Notes of the Lebanese crisis *1

Union demands
The call by the General Labour Confederation for a one day strike over the minimum wage that triggered the crisis came after a massive build up of pressure from below.

Local union bodies and associations had been pressing for strike through a series of mass meetings across the country in recent weeks.

At the head of this strike call were the more radical unions, notably the shoe makers, carpenters, construction workers and farmers associations.

At the heart of their demands is a minimum wage of 960,000 Lebanese liras a month ($630). With rampant inflation, many ordinary people began to fear that price hikes would eat into the nestegg on which most families survive.

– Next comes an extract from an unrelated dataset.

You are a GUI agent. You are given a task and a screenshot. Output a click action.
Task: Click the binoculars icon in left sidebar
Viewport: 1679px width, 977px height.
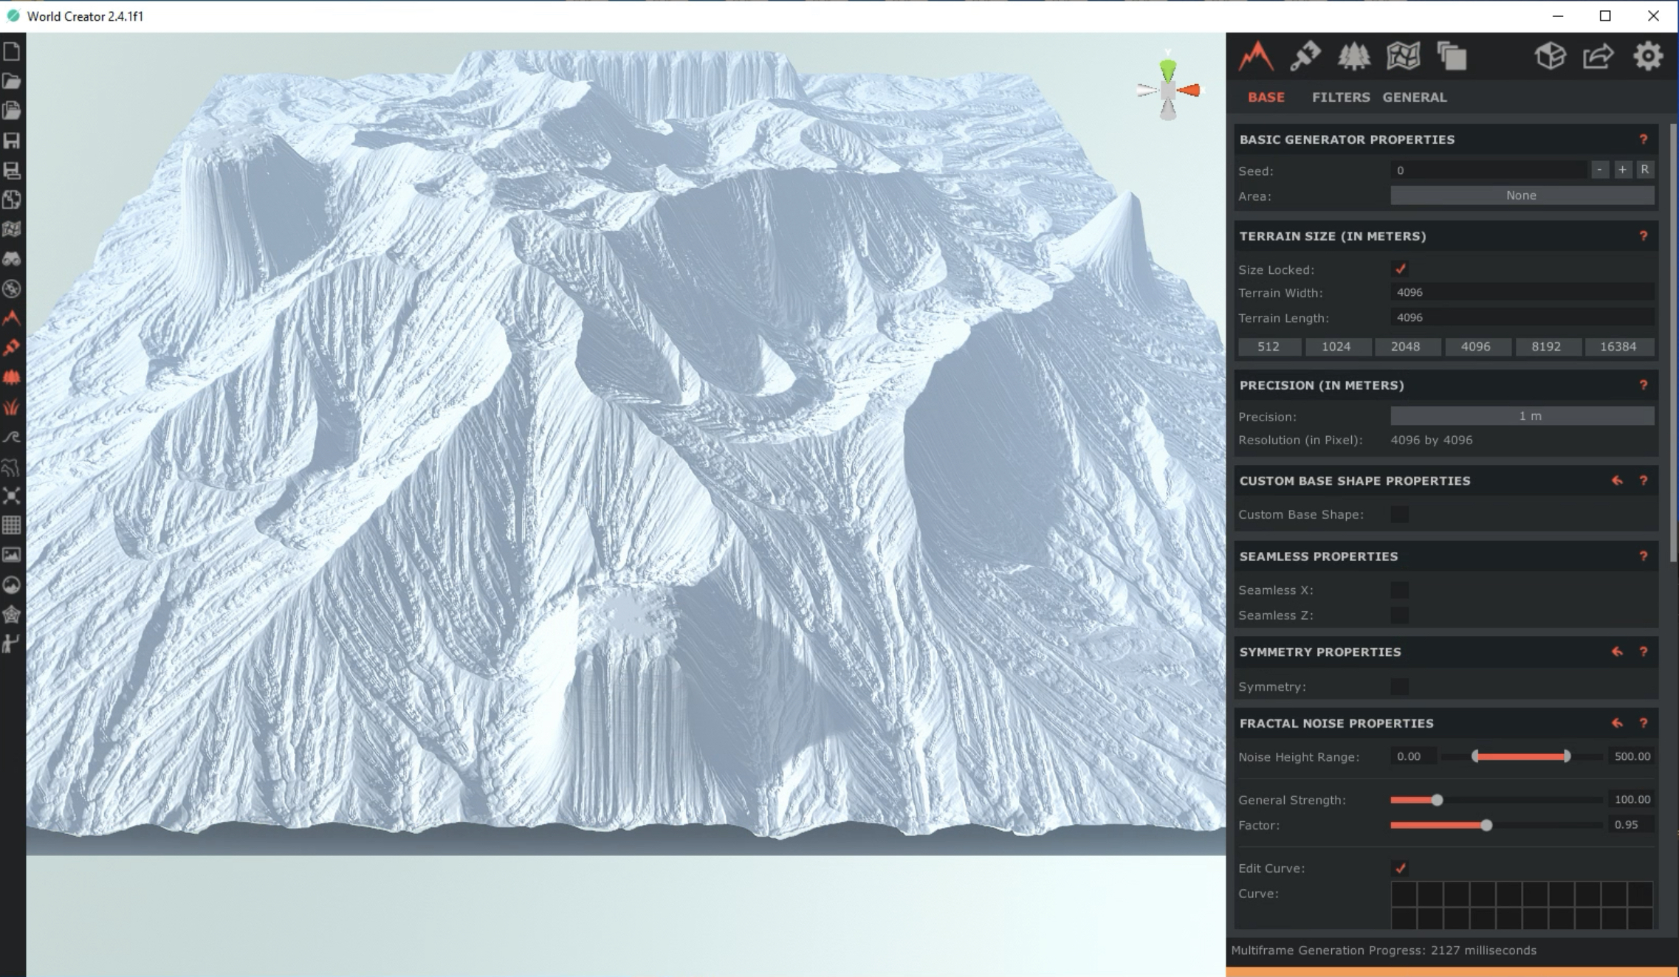click(12, 259)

The government provoked widespread anger when it announced a rise the minimum wage to only 500,000, and limited to the public sector.

The GLC called for the one day strike on 7 May and were due to march through west Beirut. The government altered the route the night before, then launched their thugs at the protest as it attempted to gather.

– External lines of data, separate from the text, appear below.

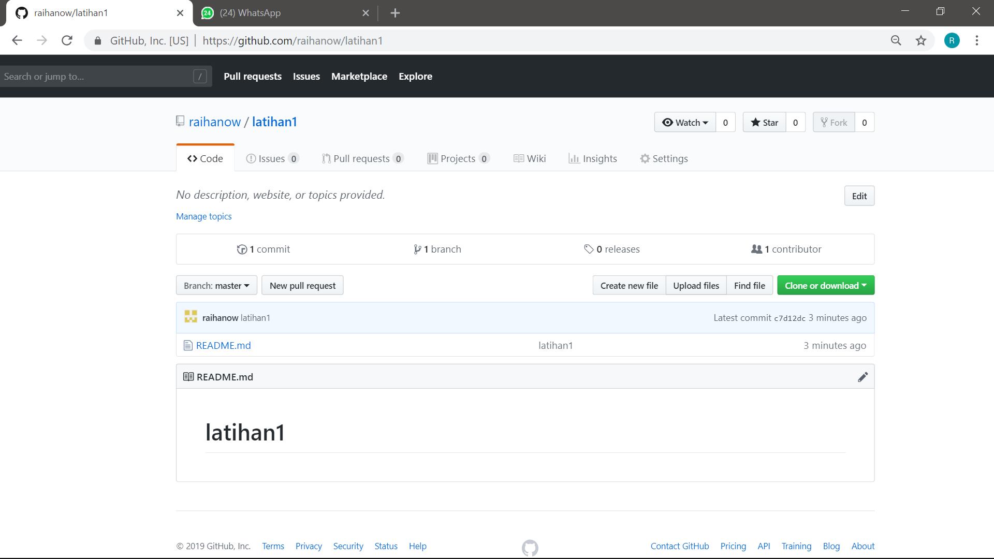Bookmark this page using the browser star

[x=921, y=40]
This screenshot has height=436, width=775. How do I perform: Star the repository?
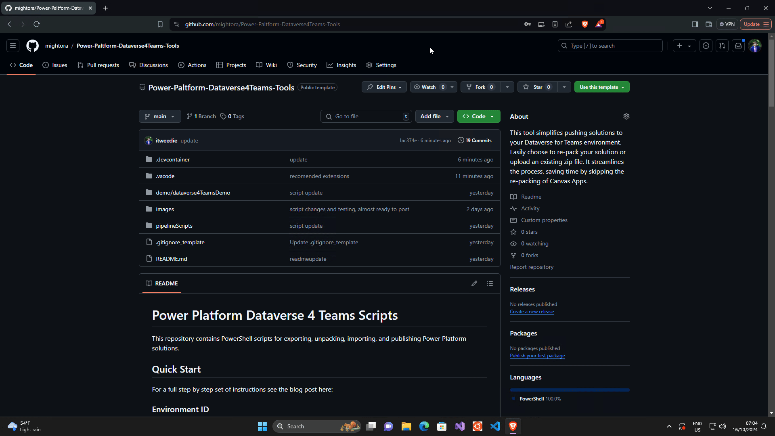537,87
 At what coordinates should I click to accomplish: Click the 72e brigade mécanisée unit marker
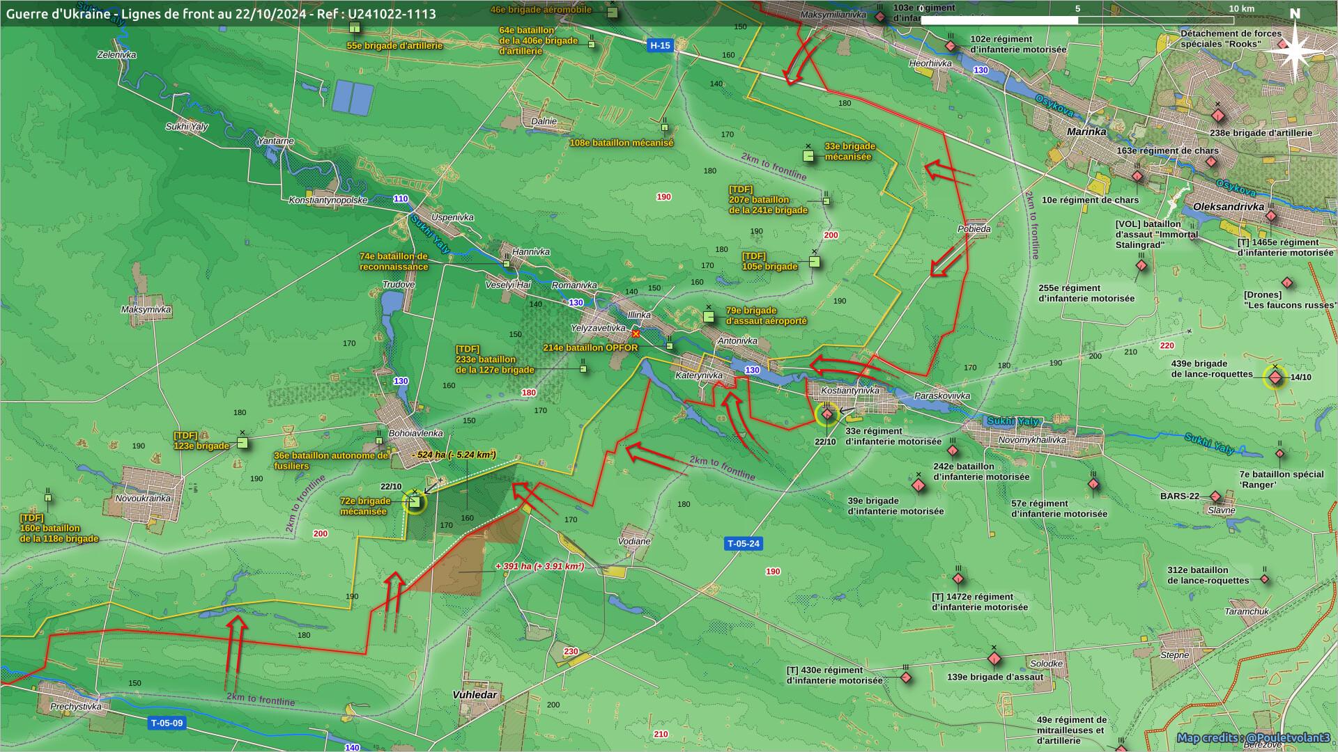415,502
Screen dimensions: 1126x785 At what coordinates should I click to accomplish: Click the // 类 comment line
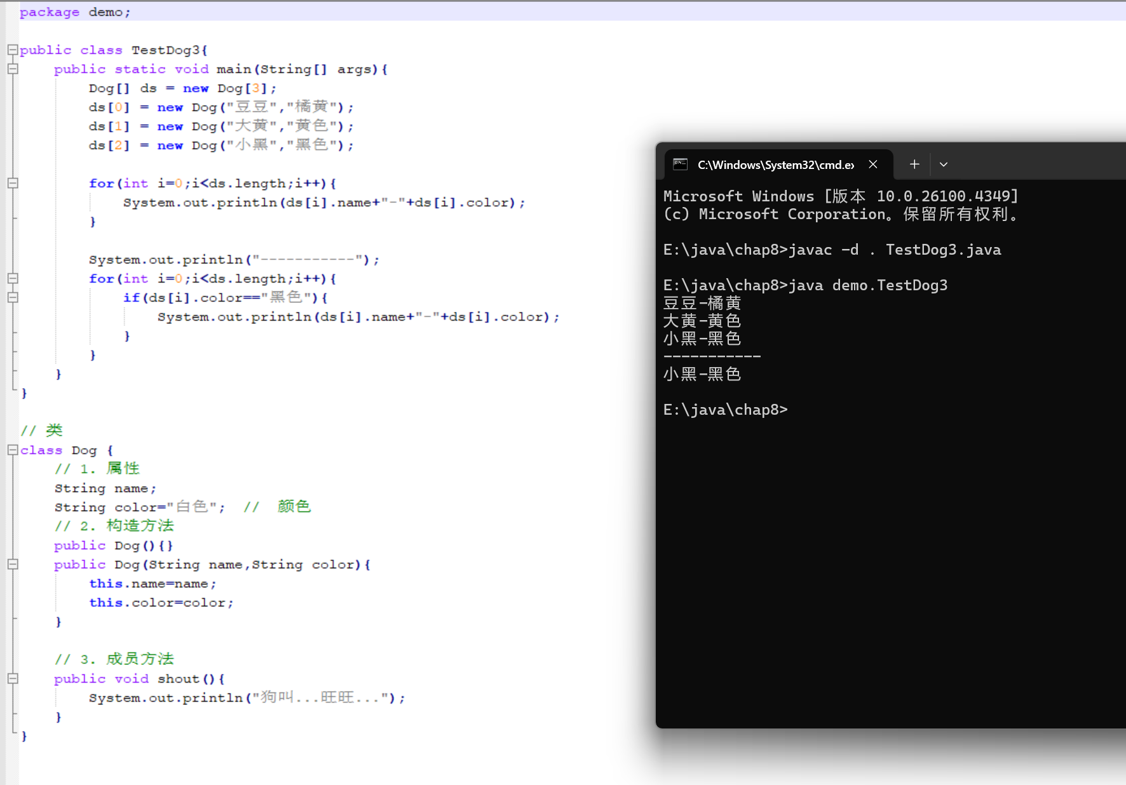click(42, 430)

Ghassan Ghosn, the head of the GLC, appeared on TV later to condemn the government and restate the demands over the minimum wage. He referred all "pointed questions" from the press to "the issue of hunger".

As the union has close ties with the opposition, the government thought it would be an easy target for intimidation. Ghosn, for all his faults (and he has many) and the union did not resort to violence, they where the victims.

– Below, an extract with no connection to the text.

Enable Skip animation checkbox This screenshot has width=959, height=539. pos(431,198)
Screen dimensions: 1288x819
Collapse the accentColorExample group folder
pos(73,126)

The question of the economy and a living wage is complicated by the standoff between the opposition and the government. Crucially the opposition has accepted as fact the neo-liberal policies outlined by the “Paris agreements”— a series of economic conditions set by the west.

These policies have shifted the wealth from the working poor to the rich. All infrastructure, building and capital is being poured into the glitzy downtown areas that were acquired by Hariri, the rest of the country has been abandoned.

The government's economic policies are based on the direct relations between taxes and the national debt accrued by previous Rafic Hariri governments. As most of this debt is owed to Lebanese and Arab capital, popular taxes are in effect flowing into the pockets of the rich as a form of debt payments.

This has generated deep anger among the vast majority of Lebanon's working poor feeding a widespread malaise.

However as the opposition have accepted these terms they have distanced themselves from the popular mood. This made it easy for the government to accuse the opposition of using the unions.

The call for a minimum wage has been lost in the din of gunfire, but it remains a pressing issue of everyday life.